Apart from chlorinating the oceans, trimming the jungles and sweeping up after the rock falls, they also run a more than passable chain of national camp sites that cost about 3 NZ dollars a night to stay in. When the commercial site next door costs 40 NZ dollars it is surprising that they are not more popular. The only explanation can be the sand flies. Miniature to the point of being invisible, they bite you and suck your blood and leave you itching for days on end.

Locking ourselves in the van, we routinely exterminated whole squadrons of 'the little biting bastards' as they affectionately came to be known, each night before we went to sleep and each morning before we donned seat belts and hit the road.

And seat belts are a bit of problem for the Kiwis.

A problem for the government as they keep trying to persuade their citizens to wear them.

A problem for Kiwis themselves, as their pioneer spirit prefers smashing head shaped holes in the windscreen to wearing an unobtrusive, life saving belt strap. But they have a similar attitude to speeding, crash helmets, drink driving and motor insurance.

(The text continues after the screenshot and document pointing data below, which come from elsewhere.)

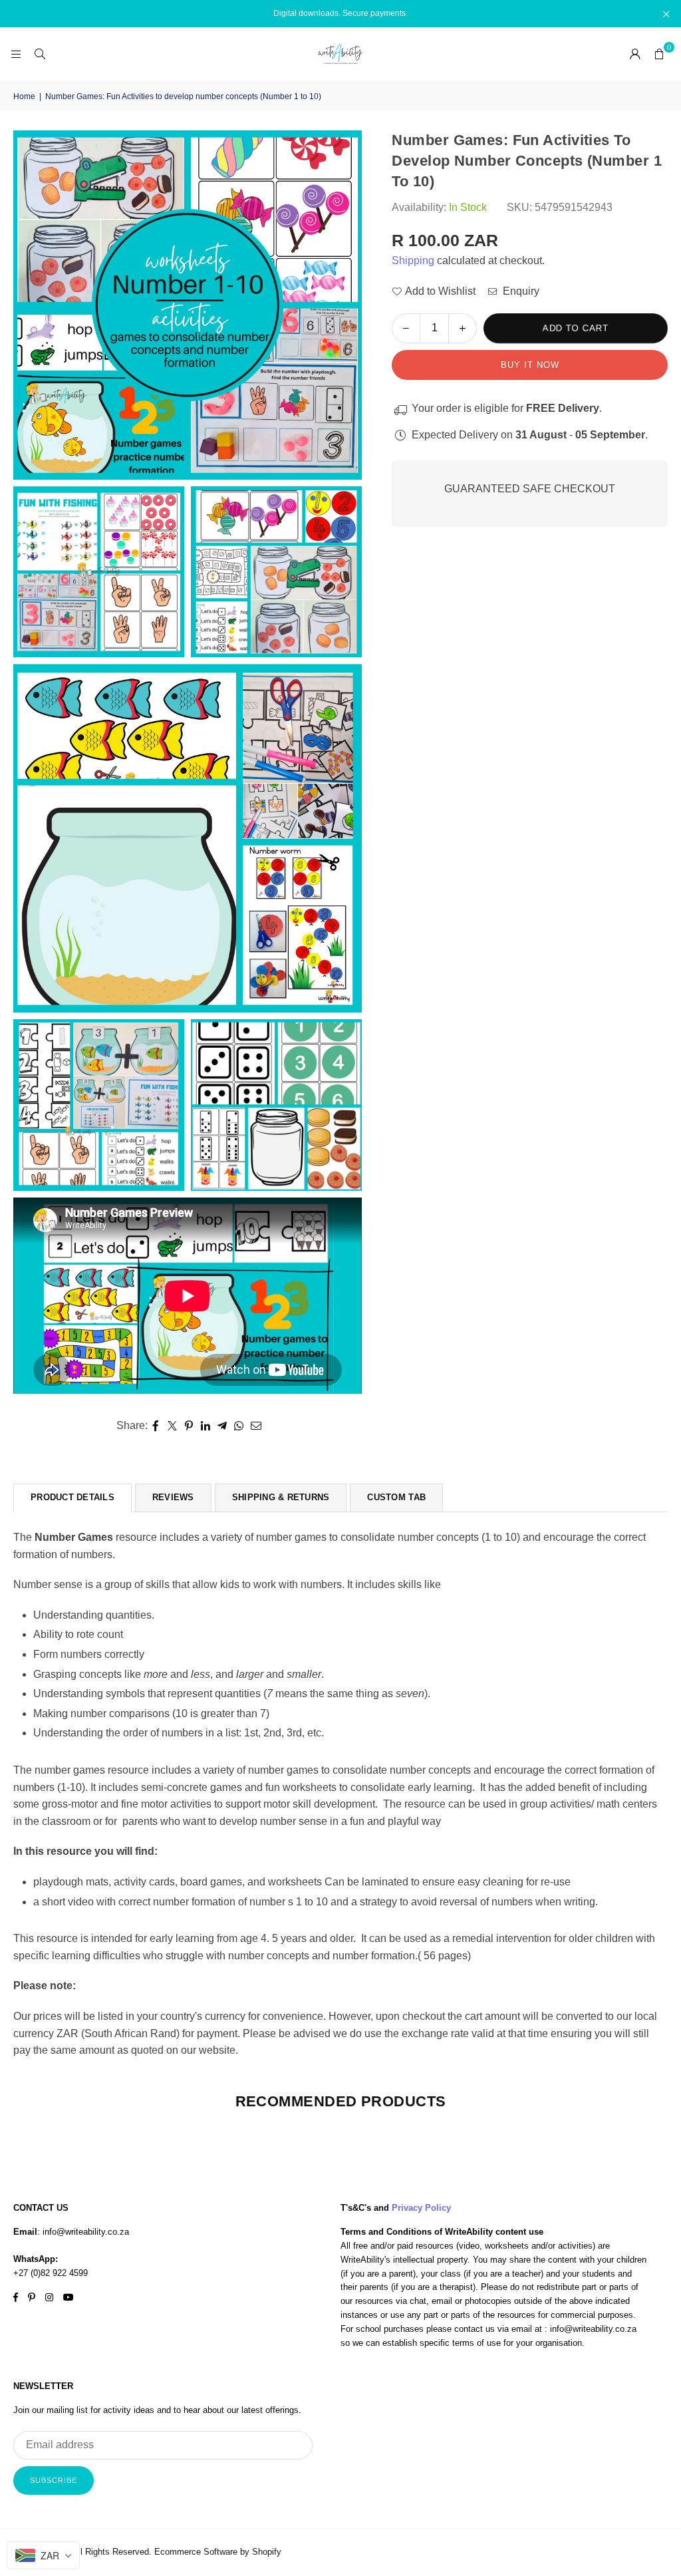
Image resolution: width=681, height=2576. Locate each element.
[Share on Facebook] (156, 1425)
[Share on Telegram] (222, 1425)
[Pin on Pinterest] (189, 1425)
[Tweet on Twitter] (173, 1425)
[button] (659, 54)
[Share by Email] (256, 1425)
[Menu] (16, 53)
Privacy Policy (421, 2208)
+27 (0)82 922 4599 (50, 2273)
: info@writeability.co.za (83, 2232)
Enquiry (519, 291)
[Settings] (635, 54)
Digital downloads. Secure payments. (340, 13)
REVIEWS (173, 1497)
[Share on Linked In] (206, 1425)
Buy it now (530, 365)
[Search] (40, 53)
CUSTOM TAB (396, 1497)
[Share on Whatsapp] (239, 1425)
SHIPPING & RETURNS (281, 1497)
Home (24, 96)
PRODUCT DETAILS (72, 1497)
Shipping (413, 260)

Amazingly, car insurance is not compulsary and so, unsurprisingly, many drivers opt not to have it. The government attempted to implement a no fault insurance scheme some years ago but it nearly bankrupted the state and was watered down to the point of being totally ineffective. Kiwis are now free to drive their SUV's into ravines. They are also free to pick up the pieces afterwards, but you don't hear people complaining; probably because there are less people per square mile here, than on the Moon.

Leaving the DOC camp site at Dicky's Flat we drove through Paeroa, home of  L&P, New Zealand's national drink. The town is littered with 30 foot brown bottles, like thirsty giants drained the last one before leaving. L&P banners hang from every lamp post. They are very proud of it. No one mentions that Coca Cola bought the label a few years ago, but as they and Pepsi Co own most food and drink brands in the southern hemisphere, there are a lot of people in the same boat.

After Paeroa we headed for the Waitomo Caves. Famed for its subteranean rock formations and a large colony of glow worms, I foolishly got very excited about great glow worm video footage. Someone has to!

There is an emotion between annoyance and disappointment which gripped me hard when curtly instructed by the the tour guide that photos were not permitted. This was 20 minutes after shelling out the 90 dollar entry fee, when they conveniently forget to mention this small detail.

So I ignored him and surreptisiously snapped away in the darkness - for about a nano second before he leapt on me, snatched the camera and stamped it to fragments on the cave floor. Almost.

The glow worms were great, like 10,000 bright blue LED's hanging above us in the blackness as we paddled in canoes beneath them. None of the pictures would have come out anyway. But it was worth any amount of money to feel like a rebel, at least for a minute or two. Like minded comrades of every nationality nodded approvingly in the darkness at my heroic efforts to throw off the tyrannical yoke of the tour guide.

On to Tokaanu thermal pools we pressed, deciding to forgo the more famous Rotaroa and its tourist hordes. Boiling water surged to the surface in pools and from cracks in the rocks. Steam vented into the sky both on the plain and from ominous cracks in the mountainside above us, strongly suggesting that it could go off at any minute.

We camped on the shores of Lake Taupo after swimming in a pool that bubbled to the surface at a steady 40 degrees.

Capitalist lackey running dogs at Waitomo Caves Exploitation Incorporated, eat your heart out.